Scipio and the Twelve

Thanks to an anonymous donor and artist Ed Wade, you can support the Arkansas Access to Justice Foundation’s efforts to advance racial justice and receive one of a limited run of fifty numbered, signed prints of “Scipio and the Twelve” as a thank you gift. The painting depicts famed civil rights lawyer, Scipio Africanus Jones and the twelve African American men he defended in the wake of the Elaine Massacre. The men, who had been convicted and sentenced to death, were vindicated by Jones’s efforts. Jones described the case as “the greatest case against peonage and mob law ever fought in the land.” (Read more here)

Get one of 50 signed and numbered limited edition prints here by donating $250 or more. 100% of the amount you donate will support scholarships for traditionally underrepresented law students in Arkansas and our other racial justice initiatives. A portion of your gift may be tax deductible.

From the artist:

“While pondering how to approach doing a painting of Scipio Jones I came up with lots of thoughts and visuals in my mind. I had him setting at a desk, standing before a judge, or sitting in a jail cell with his clients.

I was at the church one day and while walking towards my office I could see my car through the church door window and in the rear bumper was a reflection of the brick wall of the church. I immediately thought that I could stand them in front of a brick wall with a larger portrait of Scipio right beside them because these were the ones he represented and freed from a death sentence.

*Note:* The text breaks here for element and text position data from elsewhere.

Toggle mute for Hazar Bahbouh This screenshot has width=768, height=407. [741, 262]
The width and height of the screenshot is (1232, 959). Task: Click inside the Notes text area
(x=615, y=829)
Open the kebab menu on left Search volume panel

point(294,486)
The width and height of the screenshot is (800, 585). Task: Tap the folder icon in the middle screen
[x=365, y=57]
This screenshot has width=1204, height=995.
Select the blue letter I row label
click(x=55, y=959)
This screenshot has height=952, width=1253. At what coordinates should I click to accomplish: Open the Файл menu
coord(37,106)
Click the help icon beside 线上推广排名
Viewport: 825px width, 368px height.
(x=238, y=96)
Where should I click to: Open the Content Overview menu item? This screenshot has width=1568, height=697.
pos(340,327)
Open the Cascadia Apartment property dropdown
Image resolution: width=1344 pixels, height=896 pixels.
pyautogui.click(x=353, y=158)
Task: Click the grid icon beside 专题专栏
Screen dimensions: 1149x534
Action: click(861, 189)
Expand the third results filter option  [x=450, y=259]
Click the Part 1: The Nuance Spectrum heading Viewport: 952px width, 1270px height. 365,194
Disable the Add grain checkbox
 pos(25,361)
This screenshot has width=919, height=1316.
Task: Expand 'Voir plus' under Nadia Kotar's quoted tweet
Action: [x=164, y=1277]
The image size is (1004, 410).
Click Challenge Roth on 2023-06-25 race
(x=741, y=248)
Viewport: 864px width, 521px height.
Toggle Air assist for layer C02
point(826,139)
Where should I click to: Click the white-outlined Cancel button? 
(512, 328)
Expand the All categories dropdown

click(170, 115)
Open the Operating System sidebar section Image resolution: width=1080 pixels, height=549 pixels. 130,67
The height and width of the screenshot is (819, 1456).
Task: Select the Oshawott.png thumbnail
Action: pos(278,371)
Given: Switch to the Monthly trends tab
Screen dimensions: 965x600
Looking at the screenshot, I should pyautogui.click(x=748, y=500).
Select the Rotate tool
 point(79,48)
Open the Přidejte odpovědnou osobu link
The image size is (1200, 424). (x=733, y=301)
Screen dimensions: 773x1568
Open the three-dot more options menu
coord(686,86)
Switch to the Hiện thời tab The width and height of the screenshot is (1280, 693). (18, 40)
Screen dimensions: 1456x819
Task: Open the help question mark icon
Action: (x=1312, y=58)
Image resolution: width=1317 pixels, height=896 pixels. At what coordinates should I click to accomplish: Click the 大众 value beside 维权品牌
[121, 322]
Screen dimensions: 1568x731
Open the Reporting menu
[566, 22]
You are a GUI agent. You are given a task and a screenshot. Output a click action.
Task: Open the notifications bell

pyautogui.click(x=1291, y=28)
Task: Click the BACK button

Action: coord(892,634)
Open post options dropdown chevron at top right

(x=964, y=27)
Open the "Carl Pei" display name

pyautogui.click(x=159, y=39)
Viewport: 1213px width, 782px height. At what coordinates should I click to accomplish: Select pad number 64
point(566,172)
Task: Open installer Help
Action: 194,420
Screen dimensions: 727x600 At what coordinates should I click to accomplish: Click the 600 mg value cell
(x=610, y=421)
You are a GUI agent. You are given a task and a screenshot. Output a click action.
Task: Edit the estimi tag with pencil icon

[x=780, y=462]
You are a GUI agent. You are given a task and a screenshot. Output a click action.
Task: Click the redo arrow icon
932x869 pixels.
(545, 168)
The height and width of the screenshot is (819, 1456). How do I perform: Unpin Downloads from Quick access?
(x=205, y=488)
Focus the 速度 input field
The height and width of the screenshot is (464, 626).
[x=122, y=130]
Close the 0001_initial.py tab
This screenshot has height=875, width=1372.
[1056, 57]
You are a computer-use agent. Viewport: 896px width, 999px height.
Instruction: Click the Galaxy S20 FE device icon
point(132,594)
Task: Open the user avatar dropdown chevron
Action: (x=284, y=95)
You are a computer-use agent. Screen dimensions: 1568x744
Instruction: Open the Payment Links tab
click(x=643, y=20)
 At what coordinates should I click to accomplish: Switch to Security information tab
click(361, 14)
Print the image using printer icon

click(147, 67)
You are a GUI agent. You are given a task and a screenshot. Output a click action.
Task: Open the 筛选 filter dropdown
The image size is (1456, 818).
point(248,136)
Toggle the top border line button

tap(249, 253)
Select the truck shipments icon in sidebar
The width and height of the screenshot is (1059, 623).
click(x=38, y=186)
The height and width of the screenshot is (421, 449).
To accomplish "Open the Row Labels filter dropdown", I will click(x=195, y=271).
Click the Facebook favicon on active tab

I then began to think that all focus on the twelve was not enough to give a vision of the scope of the tragic results of hatred and bigotry so I thought,  I can write graffiti behind them. I thought that it would show respect to other victims of massacres to let the graffiti be the names and dates of some of those other incidents because as satisfying as Scipio’s victory was, many were not so lucky and they suffered and died and needed to be honored as well.

I wanted to bring honor to them but not take away from what Scipio had done so the names and dates are just scribbles on a wall until you take the time to read them and hopefully being reminded of those many other tragedy’s will help you feel really good that because of the work Scipio did…there was a victory to celebrate.”

About the Artist

Ed Wade is an artist working almost exclusively in watercolor. He lived and pastored in Mariana, Arkansas for 19 years, recently moving back to his hometown, Milwaukee, Wisconsin. Lately his art has focused on African people and their cultures.